**Исходный текст:**
Что отличает человека от слова? Какое-то различие, здесь, безусловно, должно иметь место. … Можно, к примеру, сказать, что человек осознает, слово же – нет. Но «сознание» – термин очень смутный. Он может означать эмоцию, которая сопровождает рефлексию о том, что мы обладаем животной жизнью. Такое сознание притупляется, когда животная жизнь в упадке – в старости или во сне, – но не притупляется, когда в упадке жизнь духовная; оно тем живее, чем лучше человек оказывается как животное, и, напротив, никак не характеризует то, за счет чего человек оказывается лучше как человек. … Это сознание, будучи лишь ощущением, есть только часть материального качества человека-знака. Сознание, опять же, употребляется для обозначения я мыслю, или единства мысли; но единство это есть не что иное, как связность, или признание таковой. Связность относится к каждому знаку в той мере, в какой он есть знак; следовательно, каждый знак, в первую очередь обозначающий именно то, что он – знак, обозначает собственную связность. … Как тот факт, что всякая мысль есть знак, взятый вместе с тем фактом, что жизнь есть связная последовательность мысли, доказывает, что человек это знак, так же и то, что всякая мысль есть внешний знак, доказывает, что человек есть внешний знак. Иначе говоря, человек и внешний знак тождественны в том же смысле, в каком тождественны слова «homo» и «человек». Таким образом, мой язык есть полная сумма меня самого; ибо человек есть мысль.210

Эта логическая цепочка не утверждает, что связность истории непременно влечет за собой ее правдивость. Напротив, никак не отменяя требований элементарного здравого смысла, она отрицает существование чисто внутреннего, внушая надежду на то, что, по крайней мере, некоторые из выдвигаемых гипотез, или, в терминологии Пирса, абдукций, должны содержать в себе указание на события и факты, действительно имевшие место.

**Извлеченные пункты:**
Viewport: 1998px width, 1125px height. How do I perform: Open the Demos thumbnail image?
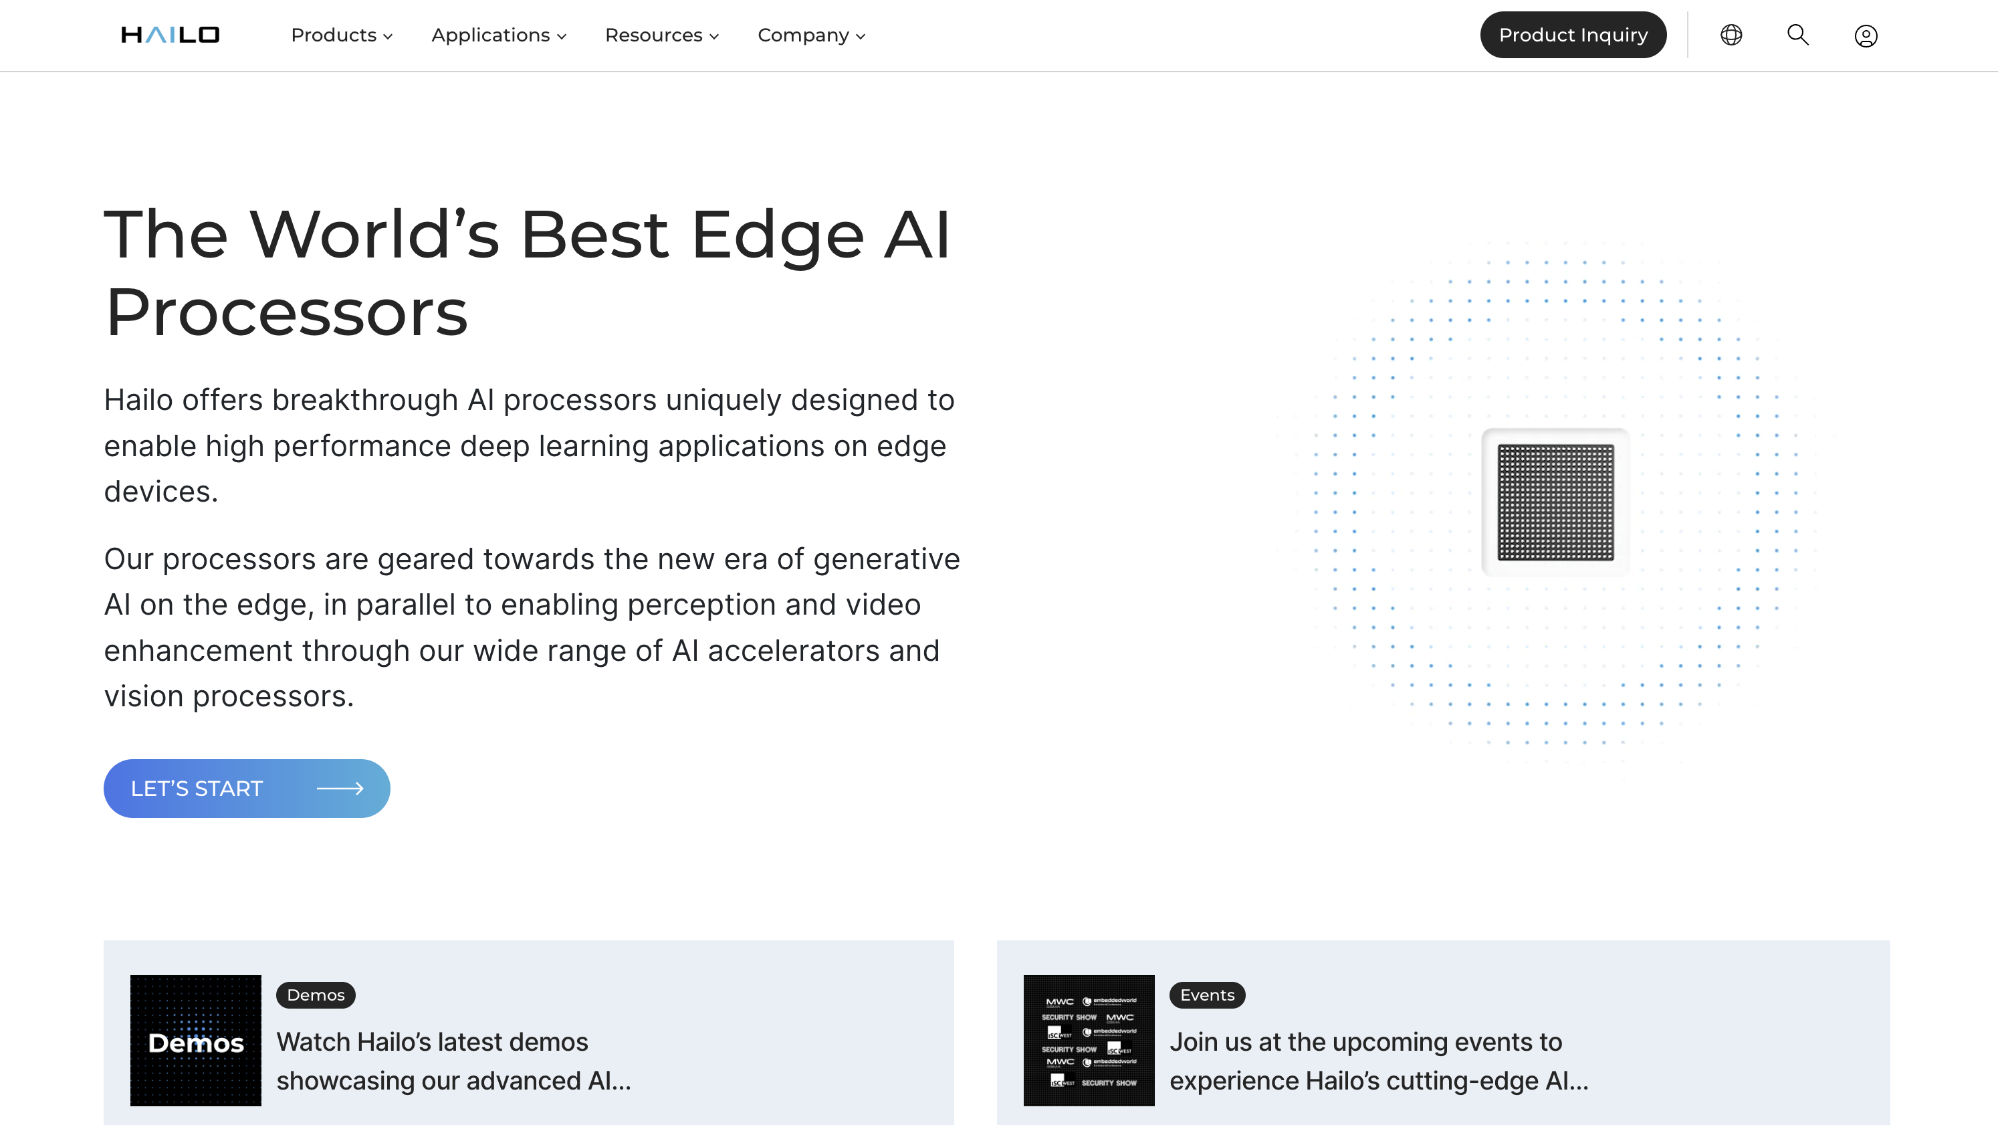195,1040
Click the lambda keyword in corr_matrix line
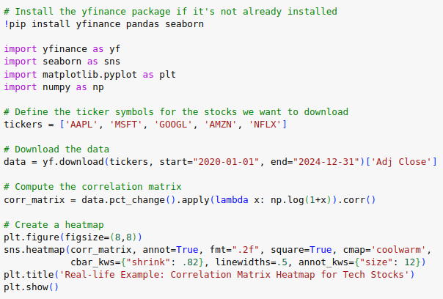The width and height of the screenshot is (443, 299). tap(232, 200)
---
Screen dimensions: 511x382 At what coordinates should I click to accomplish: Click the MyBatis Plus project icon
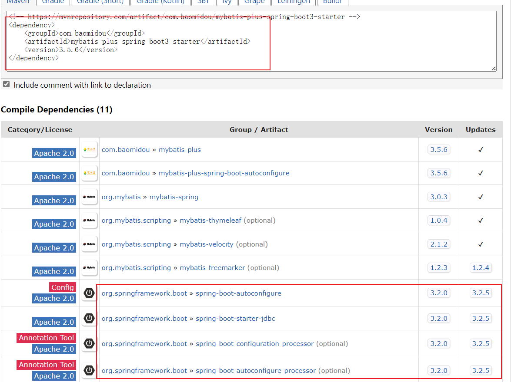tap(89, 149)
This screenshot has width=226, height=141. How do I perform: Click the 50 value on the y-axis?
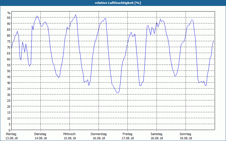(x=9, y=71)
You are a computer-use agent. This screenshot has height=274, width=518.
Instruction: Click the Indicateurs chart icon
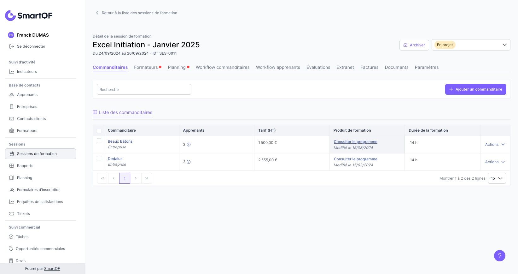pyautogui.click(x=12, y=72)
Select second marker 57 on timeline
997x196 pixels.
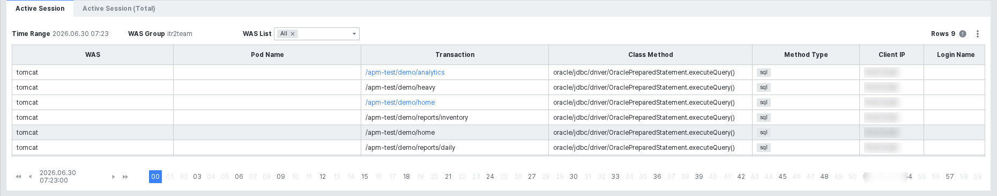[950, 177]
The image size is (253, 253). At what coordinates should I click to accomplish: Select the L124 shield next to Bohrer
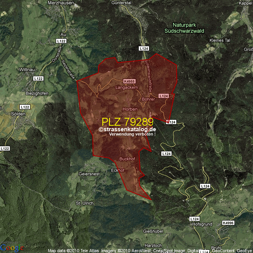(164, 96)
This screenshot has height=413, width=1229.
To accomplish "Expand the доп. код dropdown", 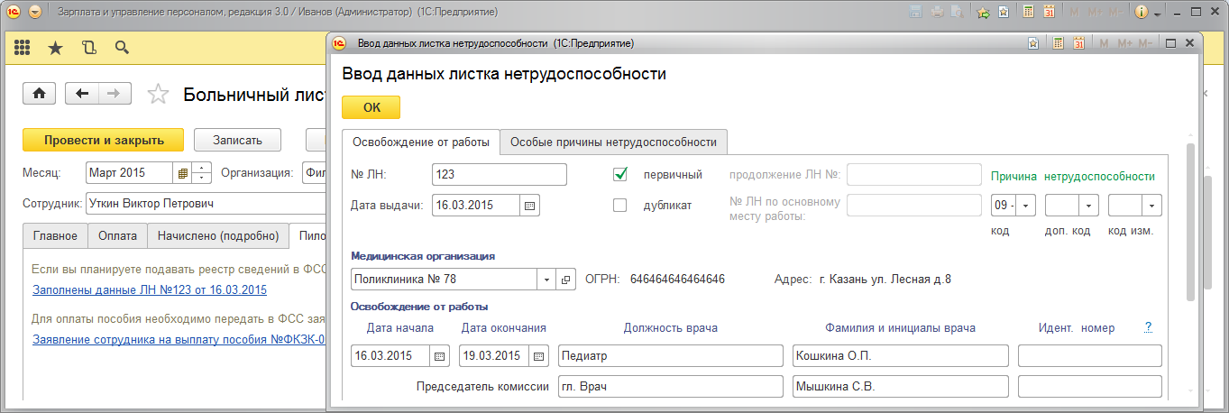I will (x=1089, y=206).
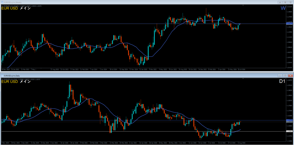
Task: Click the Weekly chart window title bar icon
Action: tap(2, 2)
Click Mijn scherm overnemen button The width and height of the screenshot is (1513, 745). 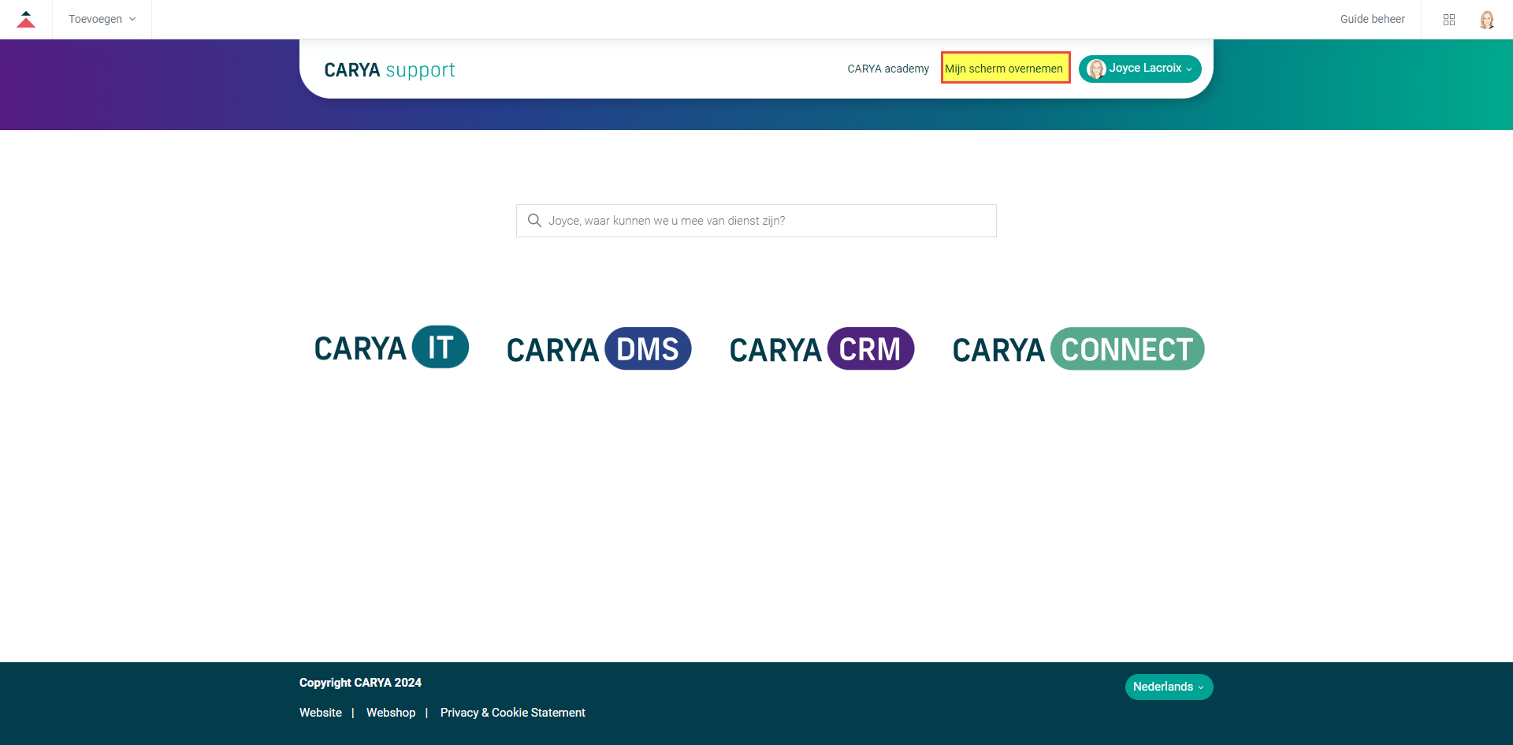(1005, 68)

**Письменное задание 1:**
Ответьте на вопросы по исходному тексту.
(a) В каких состояниях, по тексту, притупляется сознание, понимаемое как эмоция?
(b) Какие два слова тождественны в том же смысле, в каком тождественны человек и внешний знак?
(c) Как в терминологии Пирса называются выдвигаемые гипотезы?
**Письменное задание 2:** Замените «гипотез» на «предположений» в отрывке исходного текста, начиная со слов «Эта логическая цепочка» и далее вплоть до слов «действительно имевшие место.». Приведите отрывок целиком.

**Полный ответ 1:**
(a) Когда животная жизнь в упадке: в старости или во сне.
(b) «homo» и «человек».
(c) Абдукции.

**Полный ответ 2:**
Эта логическая цепочка не утверждает, что связность истории непременно влечет за собой ее правдивость. Напротив, никак не отменяя требований элементарного здравого смысла, она отрицает существование чисто внутреннего, внушая надежду на то, что, по крайней мере, некоторые из выдвигаемых предположений, или, в терминологии Пирса, абдукций, должны содержать в себе указание на события и факты, действительно имевшие место.